ASSIGNED TASK —
Output the entire listing that follows verbatim.

INPUT DATA —
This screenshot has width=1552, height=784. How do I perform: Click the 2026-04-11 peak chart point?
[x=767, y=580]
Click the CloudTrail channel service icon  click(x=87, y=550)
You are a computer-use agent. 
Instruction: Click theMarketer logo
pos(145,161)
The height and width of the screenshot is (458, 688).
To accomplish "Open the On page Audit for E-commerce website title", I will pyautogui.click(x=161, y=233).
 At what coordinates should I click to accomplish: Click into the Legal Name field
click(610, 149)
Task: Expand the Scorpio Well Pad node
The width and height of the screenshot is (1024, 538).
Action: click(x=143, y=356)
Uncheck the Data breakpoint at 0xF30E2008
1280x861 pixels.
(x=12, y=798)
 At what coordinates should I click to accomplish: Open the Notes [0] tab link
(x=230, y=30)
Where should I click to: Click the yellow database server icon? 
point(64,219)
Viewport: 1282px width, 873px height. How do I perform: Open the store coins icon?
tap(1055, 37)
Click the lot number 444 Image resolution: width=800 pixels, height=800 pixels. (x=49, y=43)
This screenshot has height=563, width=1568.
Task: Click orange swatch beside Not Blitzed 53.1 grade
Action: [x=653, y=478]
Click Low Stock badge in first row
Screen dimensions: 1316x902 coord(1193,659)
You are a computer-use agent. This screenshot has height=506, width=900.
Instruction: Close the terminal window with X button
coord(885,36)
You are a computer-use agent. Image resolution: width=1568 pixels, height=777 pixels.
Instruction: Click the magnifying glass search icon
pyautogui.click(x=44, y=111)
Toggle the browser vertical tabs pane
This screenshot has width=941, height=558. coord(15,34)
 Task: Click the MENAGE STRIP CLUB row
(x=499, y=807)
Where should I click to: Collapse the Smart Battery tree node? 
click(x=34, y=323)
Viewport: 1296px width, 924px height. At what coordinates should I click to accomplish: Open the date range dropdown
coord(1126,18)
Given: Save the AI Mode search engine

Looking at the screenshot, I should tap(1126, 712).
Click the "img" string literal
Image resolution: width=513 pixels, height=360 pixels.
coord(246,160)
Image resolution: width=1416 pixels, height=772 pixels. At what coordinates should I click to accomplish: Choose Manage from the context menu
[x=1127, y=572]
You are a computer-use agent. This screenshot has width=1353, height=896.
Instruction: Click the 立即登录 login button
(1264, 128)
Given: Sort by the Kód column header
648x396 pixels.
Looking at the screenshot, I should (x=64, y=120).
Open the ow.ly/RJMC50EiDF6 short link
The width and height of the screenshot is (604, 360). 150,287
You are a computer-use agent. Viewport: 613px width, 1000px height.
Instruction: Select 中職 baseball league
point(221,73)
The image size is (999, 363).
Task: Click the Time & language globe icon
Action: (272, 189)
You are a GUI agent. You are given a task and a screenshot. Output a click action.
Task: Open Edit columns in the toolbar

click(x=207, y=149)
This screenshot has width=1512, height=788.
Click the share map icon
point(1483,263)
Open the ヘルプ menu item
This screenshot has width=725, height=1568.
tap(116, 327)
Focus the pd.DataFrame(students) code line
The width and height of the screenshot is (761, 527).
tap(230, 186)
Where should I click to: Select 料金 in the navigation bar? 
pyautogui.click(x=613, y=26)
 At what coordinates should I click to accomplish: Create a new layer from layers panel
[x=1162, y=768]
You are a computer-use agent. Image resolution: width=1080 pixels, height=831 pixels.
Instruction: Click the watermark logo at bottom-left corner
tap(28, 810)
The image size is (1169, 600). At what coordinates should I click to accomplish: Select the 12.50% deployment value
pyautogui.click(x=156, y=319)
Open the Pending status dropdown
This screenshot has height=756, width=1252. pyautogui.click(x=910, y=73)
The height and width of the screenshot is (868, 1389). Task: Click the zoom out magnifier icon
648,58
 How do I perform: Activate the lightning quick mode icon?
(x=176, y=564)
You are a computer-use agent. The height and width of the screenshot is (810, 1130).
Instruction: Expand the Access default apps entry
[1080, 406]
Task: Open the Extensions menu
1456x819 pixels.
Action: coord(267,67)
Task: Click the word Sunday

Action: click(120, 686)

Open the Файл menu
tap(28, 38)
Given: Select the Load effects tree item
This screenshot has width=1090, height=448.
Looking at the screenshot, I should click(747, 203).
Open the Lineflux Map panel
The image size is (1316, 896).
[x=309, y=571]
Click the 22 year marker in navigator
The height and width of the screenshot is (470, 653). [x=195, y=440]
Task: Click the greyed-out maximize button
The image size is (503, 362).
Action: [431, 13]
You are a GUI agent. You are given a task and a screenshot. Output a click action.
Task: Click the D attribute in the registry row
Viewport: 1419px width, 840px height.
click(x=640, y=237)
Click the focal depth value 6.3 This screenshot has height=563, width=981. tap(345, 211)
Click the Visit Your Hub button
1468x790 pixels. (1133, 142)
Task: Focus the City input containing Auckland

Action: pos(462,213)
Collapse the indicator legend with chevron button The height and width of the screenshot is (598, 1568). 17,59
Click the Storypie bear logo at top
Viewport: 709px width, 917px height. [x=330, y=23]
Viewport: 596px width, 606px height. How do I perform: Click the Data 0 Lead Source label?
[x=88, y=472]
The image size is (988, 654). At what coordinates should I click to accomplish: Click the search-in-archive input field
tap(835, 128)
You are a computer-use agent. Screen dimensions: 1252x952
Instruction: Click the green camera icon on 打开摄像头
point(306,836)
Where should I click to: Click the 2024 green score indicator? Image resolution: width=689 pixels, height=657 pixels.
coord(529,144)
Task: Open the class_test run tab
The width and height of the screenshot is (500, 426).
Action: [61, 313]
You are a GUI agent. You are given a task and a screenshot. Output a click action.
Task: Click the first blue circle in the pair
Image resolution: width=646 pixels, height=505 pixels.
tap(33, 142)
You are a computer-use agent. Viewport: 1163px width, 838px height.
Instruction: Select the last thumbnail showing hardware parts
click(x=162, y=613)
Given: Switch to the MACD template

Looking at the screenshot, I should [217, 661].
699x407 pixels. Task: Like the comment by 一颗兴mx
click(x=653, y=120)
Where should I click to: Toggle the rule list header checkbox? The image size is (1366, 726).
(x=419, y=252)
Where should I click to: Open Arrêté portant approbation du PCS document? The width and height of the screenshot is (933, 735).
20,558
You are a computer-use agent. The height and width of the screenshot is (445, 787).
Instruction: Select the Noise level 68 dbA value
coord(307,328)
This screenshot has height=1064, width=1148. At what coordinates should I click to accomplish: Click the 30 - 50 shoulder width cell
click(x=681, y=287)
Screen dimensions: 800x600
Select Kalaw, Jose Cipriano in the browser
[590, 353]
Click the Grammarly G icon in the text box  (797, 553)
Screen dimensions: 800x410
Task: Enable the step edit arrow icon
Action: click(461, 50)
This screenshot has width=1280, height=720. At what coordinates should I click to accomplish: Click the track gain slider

SOLUTION —
This screenshot has width=1552, height=784. How do I perform: Click the 2026-04-11 peak chart point?
[x=767, y=580]
Click the CloudTrail channel service icon  click(x=87, y=550)
You are a computer-use agent. 
Instruction: Click theMarketer logo
pos(145,161)
The height and width of the screenshot is (458, 688).
To accomplish "Open the On page Audit for E-commerce website title", I will pyautogui.click(x=161, y=233).
 At what coordinates should I click to accomplish: Click into the Legal Name field
click(610, 149)
Task: Expand the Scorpio Well Pad node
The width and height of the screenshot is (1024, 538).
Action: click(x=143, y=356)
Uncheck the Data breakpoint at 0xF30E2008
1280x861 pixels.
(x=12, y=798)
 At what coordinates should I click to accomplish: Open the Notes [0] tab link
(x=230, y=30)
Where should I click to: Click the yellow database server icon? 
point(64,219)
Viewport: 1282px width, 873px height. How do I perform: Open the store coins icon?
tap(1055, 37)
Click the lot number 444 Image resolution: width=800 pixels, height=800 pixels. (x=49, y=43)
This screenshot has height=563, width=1568.
Task: Click orange swatch beside Not Blitzed 53.1 grade
Action: [x=653, y=478]
Click Low Stock badge in first row
Screen dimensions: 1316x902 coord(1193,659)
You are a computer-use agent. This screenshot has height=506, width=900.
Instruction: Close the terminal window with X button
coord(885,36)
You are a computer-use agent. Image resolution: width=1568 pixels, height=777 pixels.
Instruction: Click the magnifying glass search icon
pyautogui.click(x=44, y=111)
Toggle the browser vertical tabs pane
This screenshot has width=941, height=558. coord(15,34)
 Task: Click the MENAGE STRIP CLUB row
(x=499, y=807)
Where should I click to: Collapse the Smart Battery tree node? 
click(x=34, y=323)
Viewport: 1296px width, 924px height. At what coordinates should I click to accomplish: Open the date range dropdown
coord(1126,18)
Given: Save the AI Mode search engine

Looking at the screenshot, I should tap(1126, 712).
Click the "img" string literal
Image resolution: width=513 pixels, height=360 pixels.
coord(246,160)
Image resolution: width=1416 pixels, height=772 pixels. At what coordinates should I click to accomplish: Choose Manage from the context menu
[x=1127, y=572]
You are a computer-use agent. This screenshot has width=1353, height=896.
Instruction: Click the 立即登录 login button
(1264, 128)
Given: Sort by the Kód column header
648x396 pixels.
Looking at the screenshot, I should (x=64, y=120).
Open the ow.ly/RJMC50EiDF6 short link
The width and height of the screenshot is (604, 360). 150,287
You are a computer-use agent. Viewport: 613px width, 1000px height.
Instruction: Select 中職 baseball league
point(221,73)
The image size is (999, 363).
Task: Click the Time & language globe icon
Action: (272, 189)
You are a GUI agent. You are given a task and a screenshot. Output a click action.
Task: Open Edit columns in the toolbar

click(x=207, y=149)
This screenshot has width=1512, height=788.
Click the share map icon
point(1483,263)
Open the ヘルプ menu item
This screenshot has width=725, height=1568.
tap(116, 327)
Focus the pd.DataFrame(students) code line
The width and height of the screenshot is (761, 527).
tap(230, 186)
Where should I click to: Select 料金 in the navigation bar? 
pyautogui.click(x=613, y=26)
 At what coordinates should I click to accomplish: Create a new layer from layers panel
[x=1162, y=768]
You are a computer-use agent. Image resolution: width=1080 pixels, height=831 pixels.
Instruction: Click the watermark logo at bottom-left corner
tap(28, 810)
The image size is (1169, 600). At what coordinates should I click to accomplish: Select the 12.50% deployment value
pyautogui.click(x=156, y=319)
Open the Pending status dropdown
This screenshot has height=756, width=1252. pyautogui.click(x=910, y=73)
The height and width of the screenshot is (868, 1389). Task: Click the zoom out magnifier icon
648,58
 How do I perform: Activate the lightning quick mode icon?
(x=176, y=564)
You are a computer-use agent. The height and width of the screenshot is (810, 1130).
Instruction: Expand the Access default apps entry
[1080, 406]
Task: Open the Extensions menu
1456x819 pixels.
Action: coord(267,67)
Task: Click the word Sunday

Action: click(120, 686)

Open the Файл menu
tap(28, 38)
Given: Select the Load effects tree item
This screenshot has width=1090, height=448.
Looking at the screenshot, I should click(747, 203).
Open the Lineflux Map panel
The image size is (1316, 896).
[x=309, y=571]
Click the 22 year marker in navigator
The height and width of the screenshot is (470, 653). [x=195, y=440]
Task: Click the greyed-out maximize button
The image size is (503, 362).
Action: [431, 13]
You are a GUI agent. You are given a task and a screenshot. Output a click action.
Task: Click the D attribute in the registry row
Viewport: 1419px width, 840px height.
click(x=640, y=237)
Click the focal depth value 6.3 This screenshot has height=563, width=981. tap(345, 211)
Click the Visit Your Hub button
1468x790 pixels. (1133, 142)
Task: Focus the City input containing Auckland

Action: pos(462,213)
Collapse the indicator legend with chevron button The height and width of the screenshot is (598, 1568). 17,59
Click the Storypie bear logo at top
Viewport: 709px width, 917px height. [x=330, y=23]
Viewport: 596px width, 606px height. How do I perform: Click the Data 0 Lead Source label?
[x=88, y=472]
The image size is (988, 654). At what coordinates should I click to accomplish: Click the search-in-archive input field
tap(835, 128)
You are a computer-use agent. Screen dimensions: 1252x952
Instruction: Click the green camera icon on 打开摄像头
point(306,836)
Where should I click to: Click the 2024 green score indicator? Image resolution: width=689 pixels, height=657 pixels.
coord(529,144)
Task: Open the class_test run tab
The width and height of the screenshot is (500, 426).
Action: [61, 313]
You are a GUI agent. You are given a task and a screenshot. Output a click action.
Task: Click the first blue circle in the pair
Image resolution: width=646 pixels, height=505 pixels.
tap(33, 142)
You are a computer-use agent. Viewport: 1163px width, 838px height.
Instruction: Select the last thumbnail showing hardware parts
click(x=162, y=613)
Given: Switch to the MACD template

Looking at the screenshot, I should [217, 661].
699x407 pixels. Task: Like the comment by 一颗兴mx
click(x=653, y=120)
Where should I click to: Toggle the rule list header checkbox? The image size is (1366, 726).
(x=419, y=252)
Where should I click to: Open Arrêté portant approbation du PCS document? The width and height of the screenshot is (933, 735).
20,558
You are a computer-use agent. The height and width of the screenshot is (445, 787).
Instruction: Select the Noise level 68 dbA value
coord(307,328)
This screenshot has height=1064, width=1148. At what coordinates should I click to accomplish: Click the 30 - 50 shoulder width cell
click(x=681, y=287)
Screen dimensions: 800x600
Select Kalaw, Jose Cipriano in the browser
[590, 353]
Click the Grammarly G icon in the text box  (797, 553)
Screen dimensions: 800x410
Task: Enable the step edit arrow icon
Action: click(461, 50)
This screenshot has width=1280, height=720. At what coordinates should I click to accomplish: Click the track gain slider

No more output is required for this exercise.